-- Opening Marker --

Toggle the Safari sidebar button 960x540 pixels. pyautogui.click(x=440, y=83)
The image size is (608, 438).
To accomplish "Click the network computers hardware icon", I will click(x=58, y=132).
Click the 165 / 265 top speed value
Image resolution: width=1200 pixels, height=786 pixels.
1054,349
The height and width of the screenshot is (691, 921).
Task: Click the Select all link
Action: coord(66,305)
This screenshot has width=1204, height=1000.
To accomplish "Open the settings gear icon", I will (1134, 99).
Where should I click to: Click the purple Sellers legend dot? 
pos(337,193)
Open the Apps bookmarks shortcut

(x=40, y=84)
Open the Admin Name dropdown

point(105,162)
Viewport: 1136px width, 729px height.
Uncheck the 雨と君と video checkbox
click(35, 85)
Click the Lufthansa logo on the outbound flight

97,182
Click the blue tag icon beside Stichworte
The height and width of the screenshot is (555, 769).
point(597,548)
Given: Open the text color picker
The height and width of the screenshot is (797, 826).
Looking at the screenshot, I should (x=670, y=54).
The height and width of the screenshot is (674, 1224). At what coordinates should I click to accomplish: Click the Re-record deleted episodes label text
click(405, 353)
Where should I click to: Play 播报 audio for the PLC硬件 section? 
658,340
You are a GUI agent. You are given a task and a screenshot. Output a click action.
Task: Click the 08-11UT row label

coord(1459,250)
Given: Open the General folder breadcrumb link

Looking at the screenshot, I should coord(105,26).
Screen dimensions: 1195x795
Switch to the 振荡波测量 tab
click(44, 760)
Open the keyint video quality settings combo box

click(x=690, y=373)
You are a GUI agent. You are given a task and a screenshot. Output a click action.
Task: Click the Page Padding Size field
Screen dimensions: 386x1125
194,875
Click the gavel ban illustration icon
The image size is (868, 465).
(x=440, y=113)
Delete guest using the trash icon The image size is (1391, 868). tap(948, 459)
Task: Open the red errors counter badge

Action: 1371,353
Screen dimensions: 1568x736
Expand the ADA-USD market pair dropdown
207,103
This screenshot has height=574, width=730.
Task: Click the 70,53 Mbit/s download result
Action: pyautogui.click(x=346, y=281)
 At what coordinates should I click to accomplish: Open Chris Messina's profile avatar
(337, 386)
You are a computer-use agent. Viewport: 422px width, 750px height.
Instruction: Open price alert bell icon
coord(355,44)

-- Closing Marker --

> **TASK INSTRUCTIONS**
Copy out every record exactly.

> **WRITTEN ANSWER**
Toggle the Safari sidebar button 960x540 pixels. pyautogui.click(x=440, y=83)
The image size is (608, 438).
To accomplish "Click the network computers hardware icon", I will click(x=58, y=132).
Click the 165 / 265 top speed value
Image resolution: width=1200 pixels, height=786 pixels.
1054,349
The height and width of the screenshot is (691, 921).
Task: Click the Select all link
Action: coord(66,305)
This screenshot has width=1204, height=1000.
To accomplish "Open the settings gear icon", I will (1134, 99).
Where should I click to: Click the purple Sellers legend dot? 
pos(337,193)
Open the Apps bookmarks shortcut

(x=40, y=84)
Open the Admin Name dropdown

point(105,162)
Viewport: 1136px width, 729px height.
Uncheck the 雨と君と video checkbox
click(35, 85)
Click the Lufthansa logo on the outbound flight

97,182
Click the blue tag icon beside Stichworte
The height and width of the screenshot is (555, 769).
point(597,548)
Given: Open the text color picker
The height and width of the screenshot is (797, 826).
Looking at the screenshot, I should (x=670, y=54).
The height and width of the screenshot is (674, 1224). At what coordinates should I click to accomplish: Click the Re-record deleted episodes label text
click(405, 353)
Where should I click to: Play 播报 audio for the PLC硬件 section? 
658,340
You are a GUI agent. You are given a task and a screenshot. Output a click action.
Task: Click the 08-11UT row label

coord(1459,250)
Given: Open the General folder breadcrumb link

Looking at the screenshot, I should coord(105,26).
Screen dimensions: 1195x795
Switch to the 振荡波测量 tab
click(44, 760)
Open the keyint video quality settings combo box

click(x=690, y=373)
You are a GUI agent. You are given a task and a screenshot. Output a click action.
Task: Click the Page Padding Size field
Screen dimensions: 386x1125
194,875
Click the gavel ban illustration icon
The image size is (868, 465).
(x=440, y=113)
Delete guest using the trash icon The image size is (1391, 868). tap(948, 459)
Task: Open the red errors counter badge

Action: 1371,353
Screen dimensions: 1568x736
Expand the ADA-USD market pair dropdown
207,103
This screenshot has height=574, width=730.
Task: Click the 70,53 Mbit/s download result
Action: pyautogui.click(x=346, y=281)
 At what coordinates should I click to accomplish: Open Chris Messina's profile avatar
(337, 386)
You are a computer-use agent. Viewport: 422px width, 750px height.
Instruction: Open price alert bell icon
coord(355,44)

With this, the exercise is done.